Совсем тихо, чтобы не разбудить других, запели. Сначала эту песню, потом «Вьётся в тесной печурке огонь…», потом ещё и ещё. Николай любил это тихое и раздумчивое солдатское пение, когда вполголоса звучащая песня, вызывая чувство единения, в то же время позволяет каждому подумать о чём–то своём, родном и сокровенном. Так поют только на фронте или те, кто там побывал… Так пели и в ту давнюю ночь, которую он не забудет никогда.
Там, в блиндаже, они сидели у огня и тихо пели эти же песни. И никто из его товарищей не знал, что завтра их ждёт последний бой и что из всего экипажа суждено остаться
в живых только одному…
V
Попрощавшись на рассвете с Иваном как со старым знакомым, Николай ступил на родную землю. Кое–как обогнув пути, забитые товарными и пассажирскими составами, оказался на знакомом перроне, откуда несколько лет назад их, новобранцев, посадили в вагоны и повезли на восток. Думал ли он тогда, что через пару лет службы на Дальнем Востоке снова увидит Новосибирск, только уже из вагона товарного эшелона, несущегося на зелёный свет по направлению к Москве? И уж совсем не думал, что, исколесив всю страну, до срока вернётся сюда. Но он снова в городе, от которого, по сибирским меркам, рукой подать до его родной деревни.
За день Николаю удалось сделать почти всё, чтобы почувствовать себя готовым к столь долгожданной дороге. Прошёл санпропускник, помылся в бане, отметился в военной комендатуре и даже удачно отоварил часть продуктовых карточек. С удовлетворением ощущая, как потяжелел его вещевой мешок, а тело, наоборот, испытывает лёгкость, двинулся по направлению к улице Свердлова, где до войны жил его друг Митя. Холодный скрипучий трамвай медленно тащился через весь город, На остановках входили и выходили похожие друг на друга женщины в валенках и шерстяных платках, крест–накрест повязанных через грудь. И от этого одинакового наряда, и от одинакового выражения бледных женских лиц повеяло на Николая такой болью и бедой, которую он не так явственно ощущал даже на фронте.
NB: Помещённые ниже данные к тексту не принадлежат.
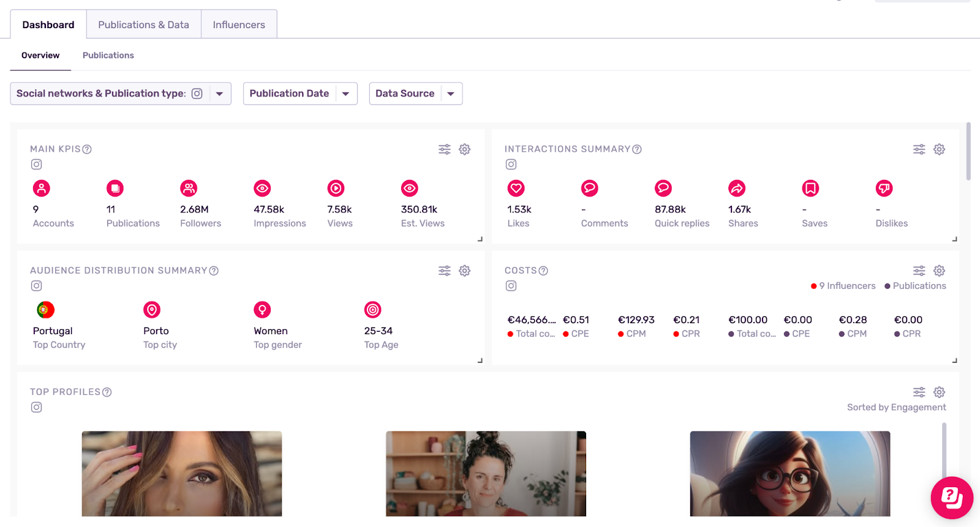Click the Interactions Summary gear icon

tap(939, 149)
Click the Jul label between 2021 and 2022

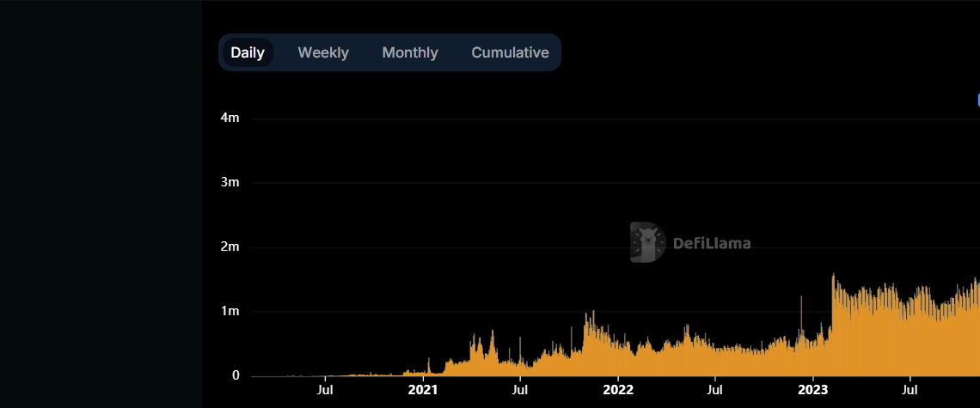519,390
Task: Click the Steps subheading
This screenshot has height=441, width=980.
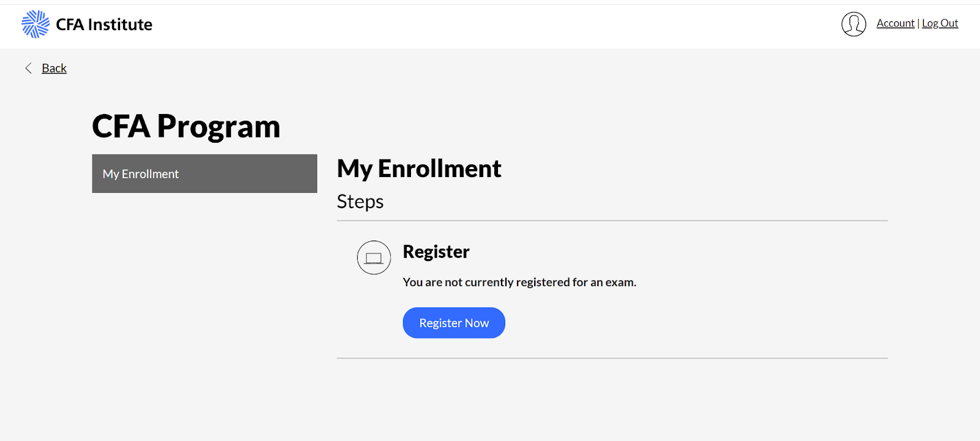Action: coord(360,202)
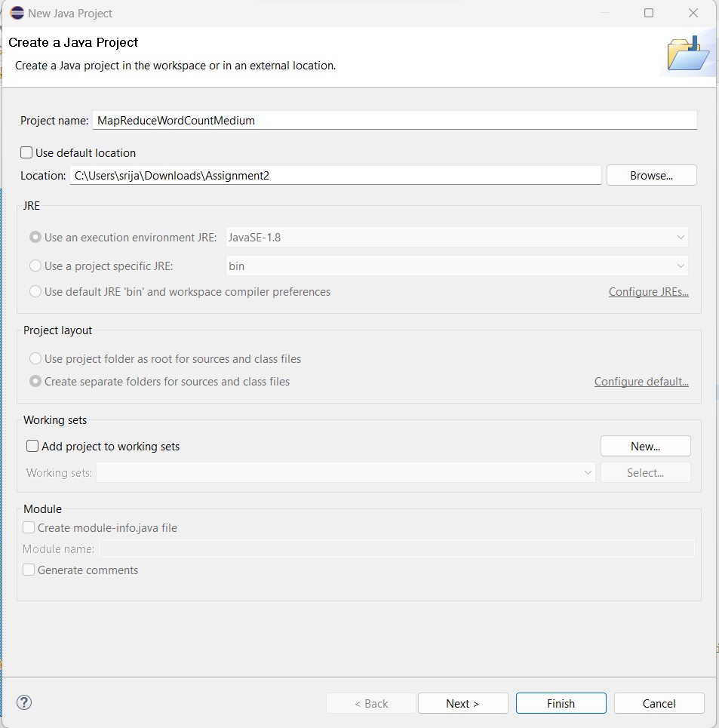Open help via the question mark icon
Viewport: 719px width, 728px height.
(23, 702)
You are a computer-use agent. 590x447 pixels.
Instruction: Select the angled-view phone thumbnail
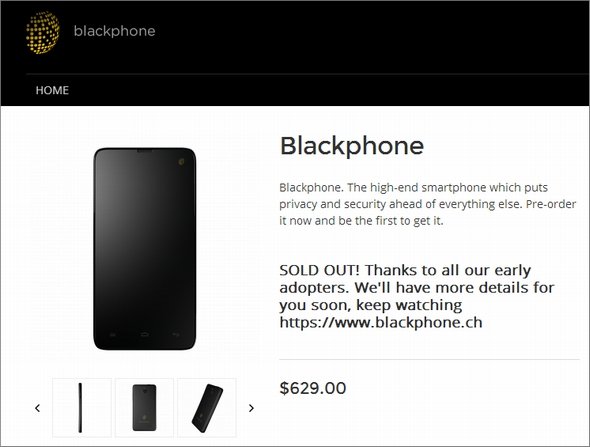[207, 407]
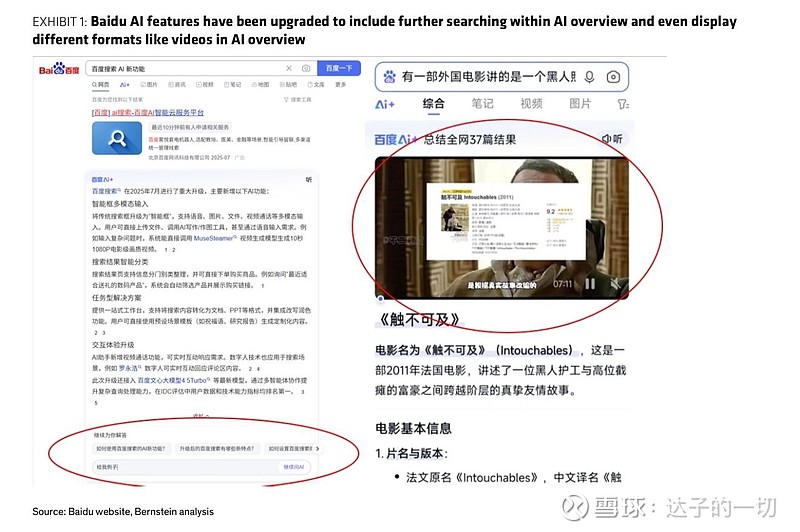The height and width of the screenshot is (532, 800).
Task: Open the filter icon beside 图片 tab
Action: point(623,104)
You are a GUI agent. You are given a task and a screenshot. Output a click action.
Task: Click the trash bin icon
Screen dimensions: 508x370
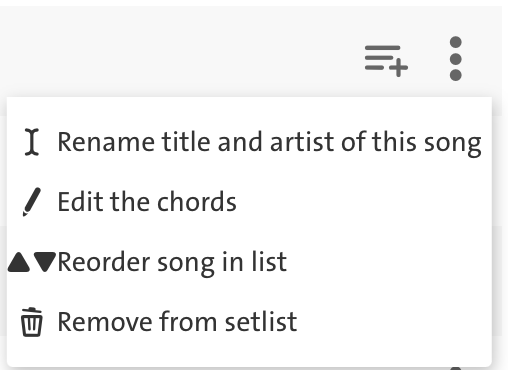(x=32, y=322)
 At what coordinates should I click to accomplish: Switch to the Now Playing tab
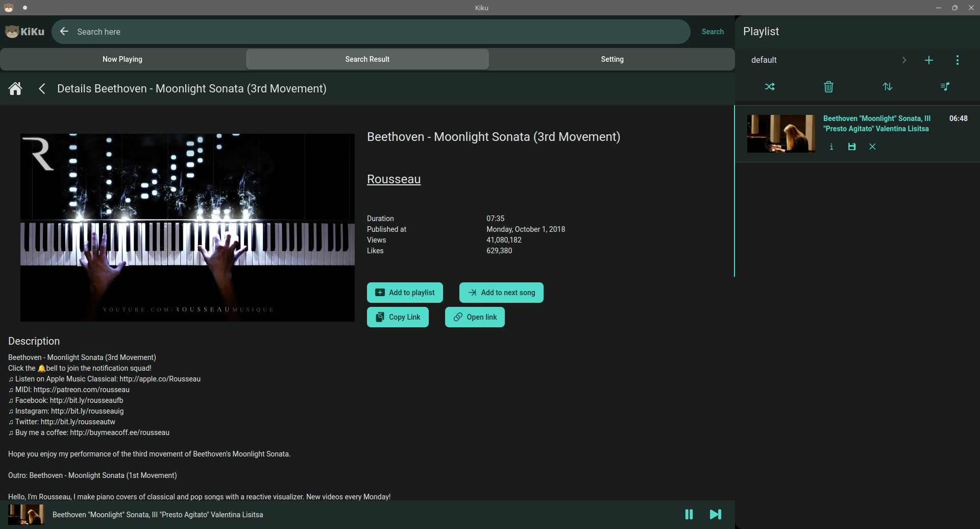tap(123, 59)
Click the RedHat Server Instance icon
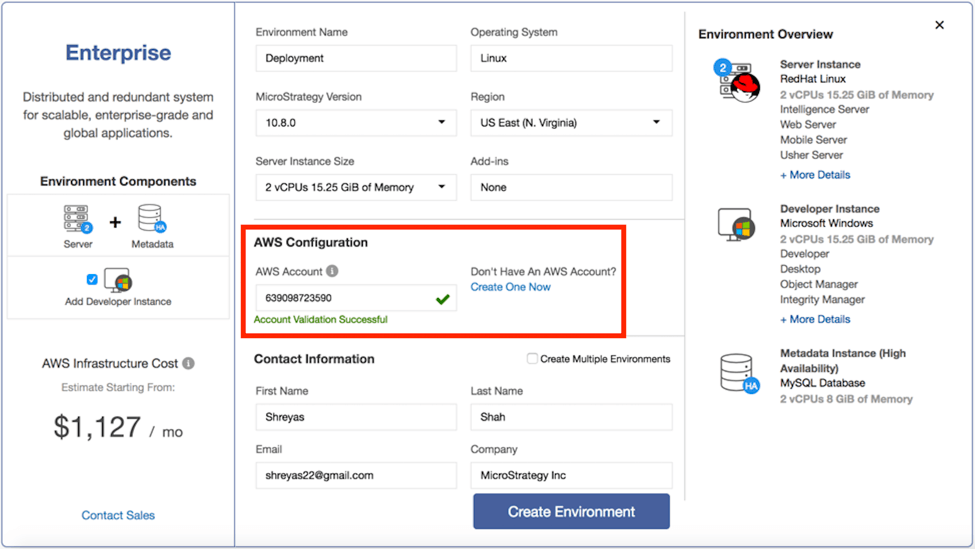This screenshot has height=549, width=975. (x=737, y=81)
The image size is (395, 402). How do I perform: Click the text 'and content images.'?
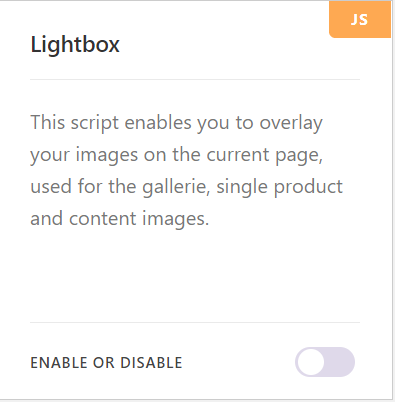tap(120, 219)
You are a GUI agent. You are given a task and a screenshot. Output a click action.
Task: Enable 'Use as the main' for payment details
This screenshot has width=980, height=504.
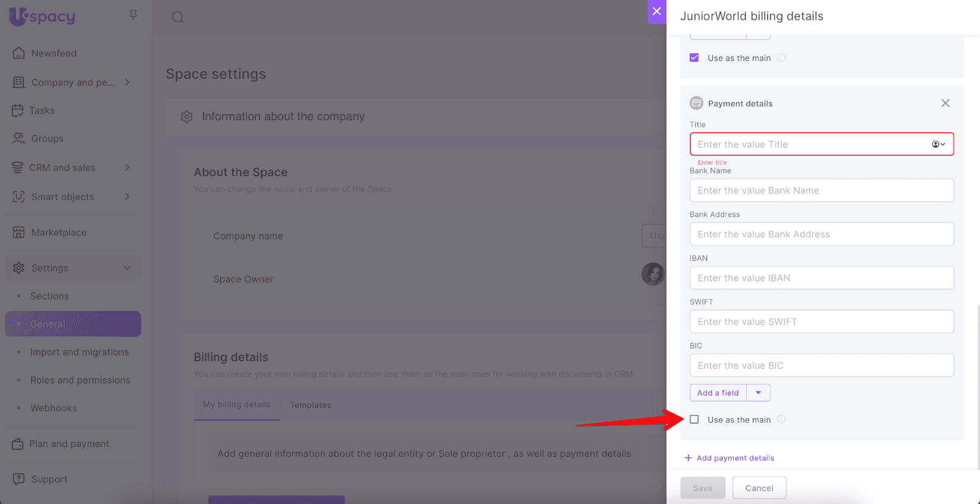click(x=694, y=419)
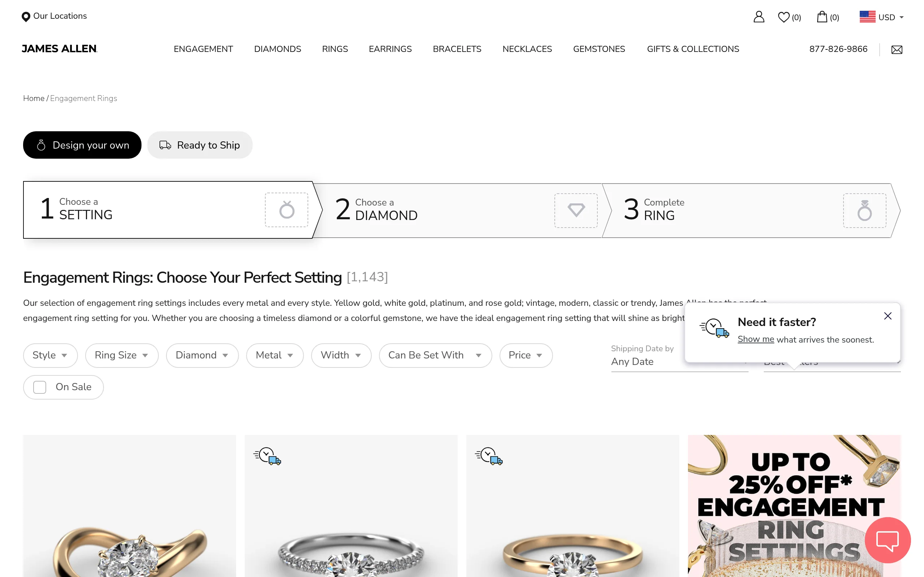
Task: Open the wishlist heart icon
Action: [783, 17]
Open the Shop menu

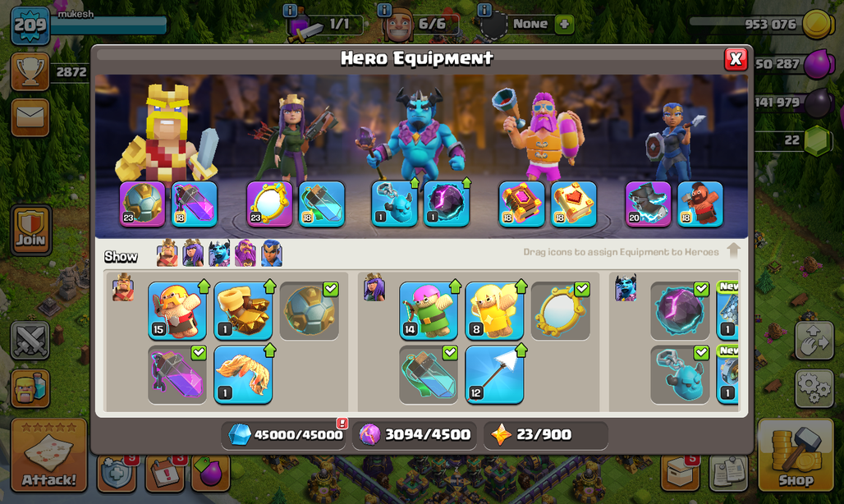click(796, 456)
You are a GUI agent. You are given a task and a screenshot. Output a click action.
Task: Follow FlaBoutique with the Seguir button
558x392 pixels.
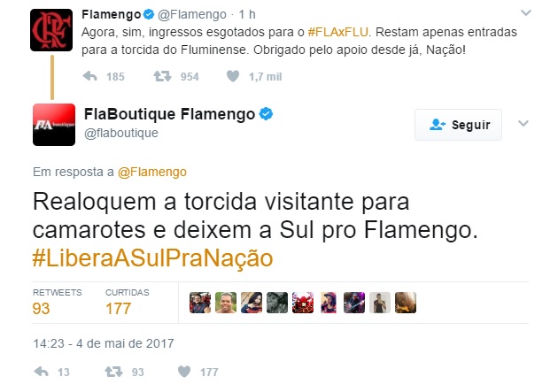point(459,125)
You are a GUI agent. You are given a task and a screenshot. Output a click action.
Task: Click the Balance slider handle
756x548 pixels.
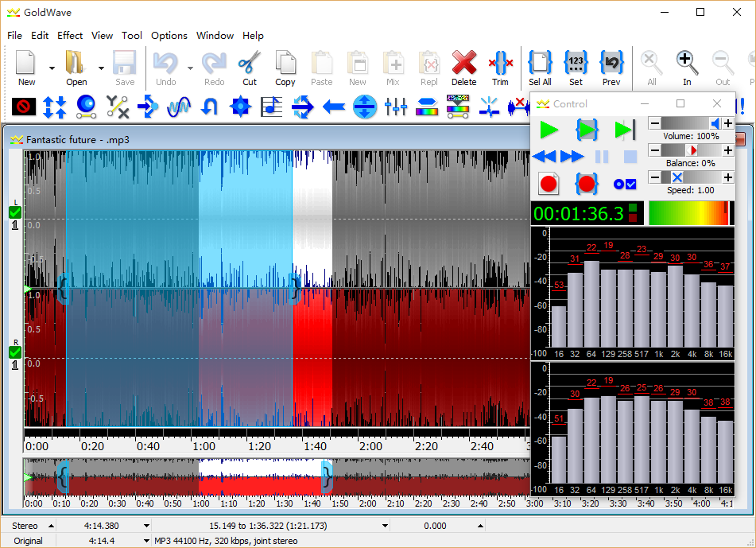(692, 150)

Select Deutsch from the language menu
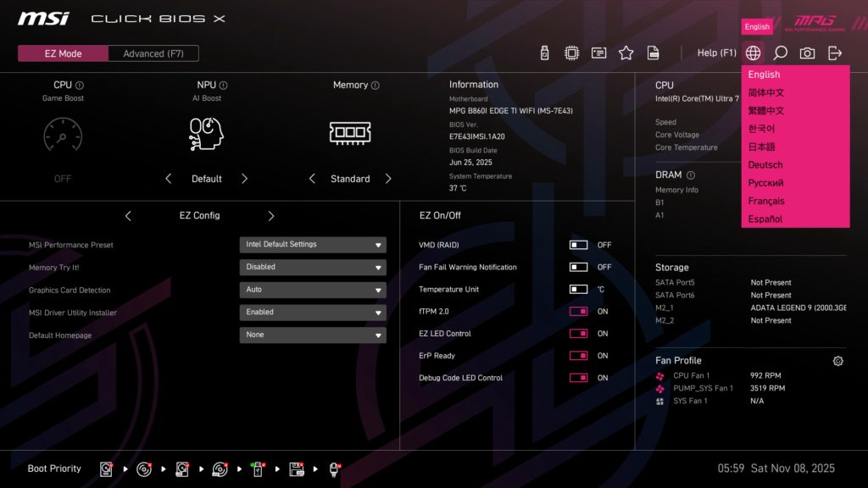765,164
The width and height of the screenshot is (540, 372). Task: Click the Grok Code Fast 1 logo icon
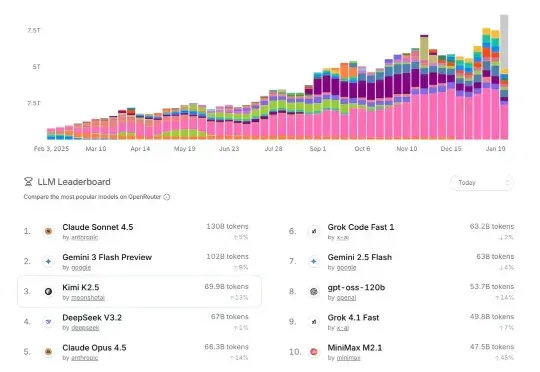pyautogui.click(x=314, y=231)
Дверь открыла худенькая маленькая женщина, в которой с трудом можно было узнать прежнюю тётю Дусю – мать Мити. Увидев гостя, она всплеснула руками и, не успев пригласить в дом, тихо и горестно зарыдала на груди у Николая. Затем появился Митин отец, тоже постаревший и изменившийся до неузнаваемости. Николай без слов понял всё. «Ну вот, – подумал он, – меня никто не ждёт, а я вернулся. Митю ждут и отец, и мать…»
Угостив гостя морковным чаем с сахарином и без конца расспрашивая про ранение, хозяева ни слова не проронили о сыне, как будто боялись коснуться свежей раны. Николай, сразу понявший это, держался от расспросов. Потчуя нехитрым угощением, сами старики к продуктам, которые гость вывалил из своего мешка, так и не притронулись.
– Тебе поправляться надо, Коленька, а мы уж как–нибудь. Много ли нам надо, старикам, – шептала тётя Дуся, порываясь вернуть провиант.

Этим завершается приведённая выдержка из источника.